What this task involves
Switch every "computer-use agent" in the rows below to "desktop agent" and reproduce all the rows with nothing else changed.

Extracted data entries:
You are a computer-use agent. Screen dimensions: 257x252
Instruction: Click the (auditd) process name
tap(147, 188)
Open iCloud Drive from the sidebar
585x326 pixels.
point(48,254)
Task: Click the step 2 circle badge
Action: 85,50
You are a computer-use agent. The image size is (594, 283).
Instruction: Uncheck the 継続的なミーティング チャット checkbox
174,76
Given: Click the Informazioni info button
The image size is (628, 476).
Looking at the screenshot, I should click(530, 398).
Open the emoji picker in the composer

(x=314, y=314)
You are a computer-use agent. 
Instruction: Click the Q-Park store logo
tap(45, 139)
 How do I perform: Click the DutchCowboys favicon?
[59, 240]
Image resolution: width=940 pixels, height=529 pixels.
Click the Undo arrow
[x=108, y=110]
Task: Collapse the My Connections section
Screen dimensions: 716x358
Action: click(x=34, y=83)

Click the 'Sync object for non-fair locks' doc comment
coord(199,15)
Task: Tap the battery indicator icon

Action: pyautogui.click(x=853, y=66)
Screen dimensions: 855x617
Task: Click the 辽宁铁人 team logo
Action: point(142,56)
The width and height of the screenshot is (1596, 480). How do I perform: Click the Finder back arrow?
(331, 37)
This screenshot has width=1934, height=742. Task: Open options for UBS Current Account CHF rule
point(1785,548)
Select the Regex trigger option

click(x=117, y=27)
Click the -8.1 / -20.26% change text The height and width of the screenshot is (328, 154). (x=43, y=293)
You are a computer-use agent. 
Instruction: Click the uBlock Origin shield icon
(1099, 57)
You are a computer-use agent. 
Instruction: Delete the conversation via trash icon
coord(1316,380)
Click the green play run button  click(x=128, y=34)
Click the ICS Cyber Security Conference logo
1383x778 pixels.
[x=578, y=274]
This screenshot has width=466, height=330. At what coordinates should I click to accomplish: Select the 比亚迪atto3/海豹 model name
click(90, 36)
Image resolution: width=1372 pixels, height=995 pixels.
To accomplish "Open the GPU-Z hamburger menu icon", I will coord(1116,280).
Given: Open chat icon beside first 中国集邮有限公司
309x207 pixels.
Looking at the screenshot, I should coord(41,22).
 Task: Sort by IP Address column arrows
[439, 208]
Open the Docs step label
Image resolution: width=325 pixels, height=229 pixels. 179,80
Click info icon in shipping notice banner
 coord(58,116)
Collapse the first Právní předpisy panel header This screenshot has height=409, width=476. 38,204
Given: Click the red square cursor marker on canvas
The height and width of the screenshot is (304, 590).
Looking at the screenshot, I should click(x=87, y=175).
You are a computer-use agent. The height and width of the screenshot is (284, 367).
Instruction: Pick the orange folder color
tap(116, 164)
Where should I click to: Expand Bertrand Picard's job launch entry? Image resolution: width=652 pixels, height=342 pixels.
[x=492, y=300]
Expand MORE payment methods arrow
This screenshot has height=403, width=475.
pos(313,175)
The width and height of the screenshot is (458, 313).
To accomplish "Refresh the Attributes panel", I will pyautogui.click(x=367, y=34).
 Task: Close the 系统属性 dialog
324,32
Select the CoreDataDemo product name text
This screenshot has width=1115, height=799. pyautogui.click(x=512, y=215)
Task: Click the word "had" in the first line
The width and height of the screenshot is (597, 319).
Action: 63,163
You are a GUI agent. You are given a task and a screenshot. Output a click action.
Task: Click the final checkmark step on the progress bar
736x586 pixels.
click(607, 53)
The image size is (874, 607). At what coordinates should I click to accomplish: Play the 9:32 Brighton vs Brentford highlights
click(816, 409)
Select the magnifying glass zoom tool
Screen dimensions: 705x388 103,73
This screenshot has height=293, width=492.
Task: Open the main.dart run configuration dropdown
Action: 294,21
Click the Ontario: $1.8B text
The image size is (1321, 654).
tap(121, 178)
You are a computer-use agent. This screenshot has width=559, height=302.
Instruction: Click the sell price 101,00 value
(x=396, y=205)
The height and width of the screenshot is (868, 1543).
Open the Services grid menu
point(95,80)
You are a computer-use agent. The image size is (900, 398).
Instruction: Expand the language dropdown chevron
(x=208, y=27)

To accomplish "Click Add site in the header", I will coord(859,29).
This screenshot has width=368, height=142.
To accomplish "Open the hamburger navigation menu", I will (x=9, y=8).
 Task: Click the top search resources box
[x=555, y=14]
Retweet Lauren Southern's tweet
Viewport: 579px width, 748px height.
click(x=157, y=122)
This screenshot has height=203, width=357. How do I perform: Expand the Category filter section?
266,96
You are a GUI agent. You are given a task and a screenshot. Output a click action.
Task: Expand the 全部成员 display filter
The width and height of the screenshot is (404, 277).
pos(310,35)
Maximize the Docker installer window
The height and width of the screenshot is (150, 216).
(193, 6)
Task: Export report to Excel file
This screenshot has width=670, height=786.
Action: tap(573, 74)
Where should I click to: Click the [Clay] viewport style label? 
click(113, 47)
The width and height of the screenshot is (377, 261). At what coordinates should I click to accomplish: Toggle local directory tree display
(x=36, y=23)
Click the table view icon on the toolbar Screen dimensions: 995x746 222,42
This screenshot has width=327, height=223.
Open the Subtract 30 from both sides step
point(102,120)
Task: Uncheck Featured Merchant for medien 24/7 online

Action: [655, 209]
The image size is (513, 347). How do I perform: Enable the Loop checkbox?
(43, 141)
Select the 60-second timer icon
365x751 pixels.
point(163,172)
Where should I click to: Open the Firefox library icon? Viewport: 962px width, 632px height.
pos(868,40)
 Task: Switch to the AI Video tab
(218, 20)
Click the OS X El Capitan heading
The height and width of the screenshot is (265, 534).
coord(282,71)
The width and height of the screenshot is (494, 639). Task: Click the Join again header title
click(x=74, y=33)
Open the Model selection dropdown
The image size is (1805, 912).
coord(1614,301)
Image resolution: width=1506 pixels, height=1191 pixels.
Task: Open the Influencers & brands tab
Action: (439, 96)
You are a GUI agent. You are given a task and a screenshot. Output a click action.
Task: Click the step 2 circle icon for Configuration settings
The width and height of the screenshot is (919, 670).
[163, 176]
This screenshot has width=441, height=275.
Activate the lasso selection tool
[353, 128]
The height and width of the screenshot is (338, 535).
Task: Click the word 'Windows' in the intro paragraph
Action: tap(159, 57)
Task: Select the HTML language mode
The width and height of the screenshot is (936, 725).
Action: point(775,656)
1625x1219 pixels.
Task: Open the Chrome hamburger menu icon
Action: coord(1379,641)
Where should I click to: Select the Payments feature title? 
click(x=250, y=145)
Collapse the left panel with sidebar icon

Solution
You are a desktop agent. Screen dimensions: 257x252
Instruction: Click the (auditd) process name
tap(147, 188)
Open iCloud Drive from the sidebar
585x326 pixels.
point(48,254)
Task: Click the step 2 circle badge
Action: 85,50
You are a desktop agent. The image size is (594, 283).
Instruction: Uncheck the 継続的なミーティング チャット checkbox
174,76
Given: Click the Informazioni info button
The image size is (628, 476).
Looking at the screenshot, I should click(530, 398).
Open the emoji picker in the composer

(x=314, y=314)
You are a desktop agent. 
Instruction: Click the Q-Park store logo
tap(45, 139)
 How do I perform: Click the DutchCowboys favicon?
[59, 240]
Image resolution: width=940 pixels, height=529 pixels.
Click the Undo arrow
[x=108, y=110]
Task: Collapse the My Connections section
Screen dimensions: 716x358
Action: click(x=34, y=83)

Click the 'Sync object for non-fair locks' doc comment
coord(199,15)
Task: Tap the battery indicator icon

Action: pyautogui.click(x=853, y=66)
Screen dimensions: 855x617
Task: Click the 辽宁铁人 team logo
Action: point(142,56)
The width and height of the screenshot is (1596, 480). How do I perform: Click the Finder back arrow?
(331, 37)
This screenshot has width=1934, height=742. Task: Open options for UBS Current Account CHF rule
point(1785,548)
Select the Regex trigger option

click(x=117, y=27)
Click the -8.1 / -20.26% change text The height and width of the screenshot is (328, 154). (x=43, y=293)
You are a desktop agent. 
Instruction: Click the uBlock Origin shield icon
(1099, 57)
You are a desktop agent. 
Instruction: Delete the conversation via trash icon
coord(1316,380)
Click the green play run button  click(x=128, y=34)
Click the ICS Cyber Security Conference logo
1383x778 pixels.
[x=578, y=274]
This screenshot has width=466, height=330. At what coordinates should I click to accomplish: Select the 比亚迪atto3/海豹 model name
click(90, 36)
Image resolution: width=1372 pixels, height=995 pixels.
To accomplish "Open the GPU-Z hamburger menu icon", I will coord(1116,280).
Given: Open chat icon beside first 中国集邮有限公司
309x207 pixels.
Looking at the screenshot, I should coord(41,22).
 Task: Sort by IP Address column arrows
[439, 208]
Open the Docs step label
Image resolution: width=325 pixels, height=229 pixels. 179,80
Click info icon in shipping notice banner
 coord(58,116)
Collapse the first Právní předpisy panel header This screenshot has height=409, width=476. 38,204
Given: Click the red square cursor marker on canvas
The height and width of the screenshot is (304, 590).
Looking at the screenshot, I should click(x=87, y=175).
You are a desktop agent. The height and width of the screenshot is (284, 367).
Instruction: Pick the orange folder color
tap(116, 164)
Where should I click to: Expand Bertrand Picard's job launch entry? Image resolution: width=652 pixels, height=342 pixels.
[x=492, y=300]
Expand MORE payment methods arrow
This screenshot has height=403, width=475.
pos(313,175)
The width and height of the screenshot is (458, 313).
To accomplish "Refresh the Attributes panel", I will pyautogui.click(x=367, y=34).
 Task: Close the 系统属性 dialog
324,32
Select the CoreDataDemo product name text
This screenshot has width=1115, height=799. pyautogui.click(x=512, y=215)
Task: Click the word "had" in the first line
The width and height of the screenshot is (597, 319).
Action: 63,163
You are a GUI agent. You are given a task and a screenshot. Output a click action.
Task: Click the final checkmark step on the progress bar
736x586 pixels.
click(607, 53)
The image size is (874, 607). At what coordinates should I click to accomplish: Play the 9:32 Brighton vs Brentford highlights
click(816, 409)
Select the magnifying glass zoom tool
Screen dimensions: 705x388 103,73
This screenshot has height=293, width=492.
Task: Open the main.dart run configuration dropdown
Action: 294,21
Click the Ontario: $1.8B text
The image size is (1321, 654).
tap(121, 178)
You are a desktop agent. This screenshot has width=559, height=302.
Instruction: Click the sell price 101,00 value
(x=396, y=205)
The height and width of the screenshot is (868, 1543).
Open the Services grid menu
point(95,80)
You are a desktop agent. The image size is (900, 398).
Instruction: Expand the language dropdown chevron
(x=208, y=27)

To accomplish "Click Add site in the header", I will coord(859,29).
This screenshot has width=368, height=142.
To accomplish "Open the hamburger navigation menu", I will (x=9, y=8).
 Task: Click the top search resources box
[x=555, y=14]
Retweet Lauren Southern's tweet
Viewport: 579px width, 748px height.
click(x=157, y=122)
This screenshot has height=203, width=357. How do I perform: Expand the Category filter section?
266,96
You are a GUI agent. You are given a task and a screenshot. Output a click action.
Task: Expand the 全部成员 display filter
The width and height of the screenshot is (404, 277).
pos(310,35)
Maximize the Docker installer window
The height and width of the screenshot is (150, 216).
(193, 6)
Task: Export report to Excel file
This screenshot has width=670, height=786.
Action: tap(573, 74)
Where should I click to: Click the [Clay] viewport style label? 
click(113, 47)
The width and height of the screenshot is (377, 261). At what coordinates should I click to accomplish: Toggle local directory tree display
(x=36, y=23)
Click the table view icon on the toolbar Screen dimensions: 995x746 222,42
This screenshot has width=327, height=223.
Open the Subtract 30 from both sides step
point(102,120)
Task: Uncheck Featured Merchant for medien 24/7 online

Action: [655, 209]
The image size is (513, 347). How do I perform: Enable the Loop checkbox?
(43, 141)
Select the 60-second timer icon
365x751 pixels.
point(163,172)
Where should I click to: Open the Firefox library icon? Viewport: 962px width, 632px height.
pos(868,40)
 Task: Switch to the AI Video tab
(218, 20)
Click the OS X El Capitan heading
The height and width of the screenshot is (265, 534).
coord(282,71)
The width and height of the screenshot is (494, 639). Task: Click the Join again header title
click(x=74, y=33)
Open the Model selection dropdown
The image size is (1805, 912).
coord(1614,301)
Image resolution: width=1506 pixels, height=1191 pixels.
Task: Open the Influencers & brands tab
Action: (439, 96)
You are a GUI agent. You are given a task and a screenshot. Output a click action.
Task: Click the step 2 circle icon for Configuration settings
The width and height of the screenshot is (919, 670).
[163, 176]
This screenshot has width=441, height=275.
Activate the lasso selection tool
[353, 128]
The height and width of the screenshot is (338, 535).
Task: Click the word 'Windows' in the intro paragraph
Action: tap(159, 57)
Task: Select the HTML language mode
The width and height of the screenshot is (936, 725).
Action: point(775,656)
1625x1219 pixels.
Task: Open the Chrome hamburger menu icon
Action: coord(1379,641)
Where should I click to: Select the Payments feature title? 
click(x=250, y=145)
Collapse the left panel with sidebar icon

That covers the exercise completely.